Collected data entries

----------------

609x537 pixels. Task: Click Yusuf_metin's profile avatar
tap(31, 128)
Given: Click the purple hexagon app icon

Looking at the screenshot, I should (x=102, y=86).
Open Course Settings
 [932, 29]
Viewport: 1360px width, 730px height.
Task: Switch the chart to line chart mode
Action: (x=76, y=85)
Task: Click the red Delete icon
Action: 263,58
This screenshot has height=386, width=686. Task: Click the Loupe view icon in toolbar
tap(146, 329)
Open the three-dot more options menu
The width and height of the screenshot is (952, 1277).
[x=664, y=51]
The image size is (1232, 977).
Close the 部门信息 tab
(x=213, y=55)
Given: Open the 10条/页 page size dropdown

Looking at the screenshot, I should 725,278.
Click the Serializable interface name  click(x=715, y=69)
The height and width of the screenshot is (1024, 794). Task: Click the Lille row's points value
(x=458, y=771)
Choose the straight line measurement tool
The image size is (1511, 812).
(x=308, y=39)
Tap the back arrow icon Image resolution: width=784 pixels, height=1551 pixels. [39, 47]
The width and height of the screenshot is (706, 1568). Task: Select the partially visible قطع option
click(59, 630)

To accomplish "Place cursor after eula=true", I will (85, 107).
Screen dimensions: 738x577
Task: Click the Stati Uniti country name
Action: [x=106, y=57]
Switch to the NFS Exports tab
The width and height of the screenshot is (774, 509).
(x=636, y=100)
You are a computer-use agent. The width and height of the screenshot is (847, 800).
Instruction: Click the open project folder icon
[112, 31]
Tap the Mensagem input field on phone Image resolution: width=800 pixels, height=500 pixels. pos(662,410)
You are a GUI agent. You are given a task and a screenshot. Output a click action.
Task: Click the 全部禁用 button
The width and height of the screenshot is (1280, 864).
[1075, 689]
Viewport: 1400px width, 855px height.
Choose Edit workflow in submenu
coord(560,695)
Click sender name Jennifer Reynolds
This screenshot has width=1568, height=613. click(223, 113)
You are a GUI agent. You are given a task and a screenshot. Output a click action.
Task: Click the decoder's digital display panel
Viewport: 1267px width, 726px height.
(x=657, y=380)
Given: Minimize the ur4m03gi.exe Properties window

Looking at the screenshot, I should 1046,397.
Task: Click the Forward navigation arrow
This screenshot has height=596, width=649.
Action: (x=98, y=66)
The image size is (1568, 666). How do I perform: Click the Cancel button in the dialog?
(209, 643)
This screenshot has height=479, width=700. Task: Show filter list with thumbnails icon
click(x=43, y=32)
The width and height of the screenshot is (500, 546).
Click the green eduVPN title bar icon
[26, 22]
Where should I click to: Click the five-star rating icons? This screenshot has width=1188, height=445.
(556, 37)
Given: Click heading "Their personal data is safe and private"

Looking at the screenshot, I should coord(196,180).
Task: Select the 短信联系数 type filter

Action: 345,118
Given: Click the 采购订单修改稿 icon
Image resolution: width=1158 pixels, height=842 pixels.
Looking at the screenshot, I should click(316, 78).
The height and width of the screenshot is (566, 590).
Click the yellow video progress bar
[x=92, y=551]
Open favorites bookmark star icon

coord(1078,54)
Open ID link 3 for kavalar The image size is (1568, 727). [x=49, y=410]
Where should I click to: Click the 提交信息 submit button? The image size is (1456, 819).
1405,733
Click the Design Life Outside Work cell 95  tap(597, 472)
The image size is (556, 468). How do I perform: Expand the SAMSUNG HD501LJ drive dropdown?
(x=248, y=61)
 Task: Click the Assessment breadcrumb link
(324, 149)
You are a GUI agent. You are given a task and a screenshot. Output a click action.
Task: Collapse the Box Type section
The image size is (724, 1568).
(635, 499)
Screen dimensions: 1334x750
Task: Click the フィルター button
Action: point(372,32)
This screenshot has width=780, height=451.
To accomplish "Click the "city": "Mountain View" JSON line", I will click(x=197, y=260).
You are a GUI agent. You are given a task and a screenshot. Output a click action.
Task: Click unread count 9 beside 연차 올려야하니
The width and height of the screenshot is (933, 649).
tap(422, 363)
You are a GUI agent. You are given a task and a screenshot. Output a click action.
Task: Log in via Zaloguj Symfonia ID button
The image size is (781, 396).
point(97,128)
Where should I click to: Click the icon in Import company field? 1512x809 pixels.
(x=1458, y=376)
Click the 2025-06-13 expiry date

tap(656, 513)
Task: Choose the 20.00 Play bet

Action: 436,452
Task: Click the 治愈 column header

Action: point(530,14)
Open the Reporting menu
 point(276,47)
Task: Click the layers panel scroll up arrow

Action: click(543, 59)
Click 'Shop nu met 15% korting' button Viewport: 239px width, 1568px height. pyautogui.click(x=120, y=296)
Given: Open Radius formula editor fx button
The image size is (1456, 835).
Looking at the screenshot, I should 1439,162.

----------------

- Problem details
Down to the last line, repeat the data exactly.

- Task result
609x537 pixels. Task: Click Yusuf_metin's profile avatar
tap(31, 128)
Given: Click the purple hexagon app icon

Looking at the screenshot, I should (x=102, y=86).
Open Course Settings
 [932, 29]
Viewport: 1360px width, 730px height.
Task: Switch the chart to line chart mode
Action: (x=76, y=85)
Task: Click the red Delete icon
Action: 263,58
This screenshot has height=386, width=686. Task: Click the Loupe view icon in toolbar
tap(146, 329)
Open the three-dot more options menu
The width and height of the screenshot is (952, 1277).
[x=664, y=51]
The image size is (1232, 977).
Close the 部门信息 tab
(x=213, y=55)
Given: Open the 10条/页 page size dropdown

Looking at the screenshot, I should 725,278.
Click the Serializable interface name  click(x=715, y=69)
The height and width of the screenshot is (1024, 794). Task: Click the Lille row's points value
(x=458, y=771)
Choose the straight line measurement tool
The image size is (1511, 812).
(x=308, y=39)
Tap the back arrow icon Image resolution: width=784 pixels, height=1551 pixels. [39, 47]
The width and height of the screenshot is (706, 1568). Task: Select the partially visible قطع option
click(59, 630)

To accomplish "Place cursor after eula=true", I will (85, 107).
Screen dimensions: 738x577
Task: Click the Stati Uniti country name
Action: [x=106, y=57]
Switch to the NFS Exports tab
The width and height of the screenshot is (774, 509).
(x=636, y=100)
You are a computer-use agent. The width and height of the screenshot is (847, 800).
Instruction: Click the open project folder icon
[112, 31]
Tap the Mensagem input field on phone Image resolution: width=800 pixels, height=500 pixels. pos(662,410)
You are a GUI agent. You are given a task and a screenshot. Output a click action.
Task: Click the 全部禁用 button
The width and height of the screenshot is (1280, 864).
[1075, 689]
Viewport: 1400px width, 855px height.
Choose Edit workflow in submenu
coord(560,695)
Click sender name Jennifer Reynolds
This screenshot has width=1568, height=613. click(223, 113)
You are a GUI agent. You are given a task and a screenshot. Output a click action.
Task: Click the decoder's digital display panel
Viewport: 1267px width, 726px height.
(x=657, y=380)
Given: Minimize the ur4m03gi.exe Properties window

Looking at the screenshot, I should 1046,397.
Task: Click the Forward navigation arrow
This screenshot has height=596, width=649.
Action: (x=98, y=66)
The image size is (1568, 666). How do I perform: Click the Cancel button in the dialog?
(209, 643)
This screenshot has height=479, width=700. Task: Show filter list with thumbnails icon
click(x=43, y=32)
The width and height of the screenshot is (500, 546).
Click the green eduVPN title bar icon
[26, 22]
Where should I click to: Click the five-star rating icons? This screenshot has width=1188, height=445.
(556, 37)
Given: Click heading "Their personal data is safe and private"

Looking at the screenshot, I should coord(196,180).
Task: Select the 短信联系数 type filter

Action: 345,118
Given: Click the 采购订单修改稿 icon
Image resolution: width=1158 pixels, height=842 pixels.
Looking at the screenshot, I should click(316, 78).
The height and width of the screenshot is (566, 590).
Click the yellow video progress bar
[x=92, y=551]
Open favorites bookmark star icon

coord(1078,54)
Open ID link 3 for kavalar The image size is (1568, 727). [x=49, y=410]
Where should I click to: Click the 提交信息 submit button? The image size is (1456, 819).
1405,733
Click the Design Life Outside Work cell 95  tap(597, 472)
The image size is (556, 468). How do I perform: Expand the SAMSUNG HD501LJ drive dropdown?
(x=248, y=61)
 Task: Click the Assessment breadcrumb link
(324, 149)
You are a GUI agent. You are given a task and a screenshot. Output a click action.
Task: Collapse the Box Type section
The image size is (724, 1568).
(635, 499)
Screen dimensions: 1334x750
Task: Click the フィルター button
Action: point(372,32)
This screenshot has width=780, height=451.
To accomplish "Click the "city": "Mountain View" JSON line", I will click(x=197, y=260).
You are a GUI agent. You are given a task and a screenshot. Output a click action.
Task: Click unread count 9 beside 연차 올려야하니
The width and height of the screenshot is (933, 649).
tap(422, 363)
You are a GUI agent. You are given a task and a screenshot. Output a click action.
Task: Log in via Zaloguj Symfonia ID button
The image size is (781, 396).
point(97,128)
Where should I click to: Click the icon in Import company field? 1512x809 pixels.
(x=1458, y=376)
Click the 2025-06-13 expiry date

tap(656, 513)
Task: Choose the 20.00 Play bet

Action: 436,452
Task: Click the 治愈 column header

Action: point(530,14)
Open the Reporting menu
 point(276,47)
Task: Click the layers panel scroll up arrow

Action: click(543, 59)
Click 'Shop nu met 15% korting' button Viewport: 239px width, 1568px height. pyautogui.click(x=120, y=296)
Given: Open Radius formula editor fx button
The image size is (1456, 835).
Looking at the screenshot, I should 1439,162.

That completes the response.